Wyczekiwany od lat obraz "Man Who Killed Don Quixote" Terry'ego Gilliama w końcu doczekał się zwiastuna.
Według najnowszych doniesień, film Terry'ego Gilliama nie zostanie zaprezentowany w trakcie tegorocznej imprezy we Francji. Co więcej, obecnie nie ustalono nowej daty premiery. Opóźnienie związane jest z problemami, jakie podobno stwarza producent Paulo Branco. Jak twierdzi Terry Gilliam, Branco nigdy nie zapewnił obiecanych funduszy, wobec czego reżyser znalazł innego producenta. Teraz Paulo Branco twierdzi, że film nie może zostać zaprezentowany bez jego zgody.Realizacji "The Man Who Killed Don Quixote" Terry Gilliam po raz pierwszy podjął się w 2000 roku. W rolach głównych zostali obsadzeni Johnny Depp i Jean Rochefort. Wkrótce po rozpoczęciu zdjęć produkcja została zawieszona w związku z licznymi katastrofami i chorobami, jakie nawiedziły ekipę filmową. Wydarzenia te sportretowane zostały w znanym również w Polsce dokumencie "Zagubiony w La Manchy" ("Lost in La Mancha") z 2002 roku - w reżyserii Keitha Fultona i Louisa Pepe.
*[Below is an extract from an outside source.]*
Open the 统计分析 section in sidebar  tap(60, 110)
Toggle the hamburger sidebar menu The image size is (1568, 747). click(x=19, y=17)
W 2008 roku Gilliam próbował wskrzesić projekt z udziałem Johnny'ego Deppa, jednak i wtedy plan spalił na panewce. Reżyser nie poddał się jednak i wkrótce ponownie oznajmił, że film powstanie, tym razem z Ewanem McGregorem i Robertem Duvallem w rolach głównych. Niedługo potem z przedsięwzięcia wycofał się Ewan McGregor, a kilka miesięcy później Robert Duvall oznajmił, że on również nie zagra u Terry'ego Gilliama. W 2015 roku pojawiły się pogłoski o tym, że produkcją zajmie się Amazon. Don Kichotem miał zostać John Hurt, ale u aktora zdiagnozowano nowotwór.
W filmie ostatecznie występują Jonathan Pryce w roli tytułowej, Adam Driver, Olga Kurylenko, Joana Ribeiro i Stellan Skarsgard, Óscar Jaenada, Jordi Molla, Sergi Lopez i Rossy de Palma.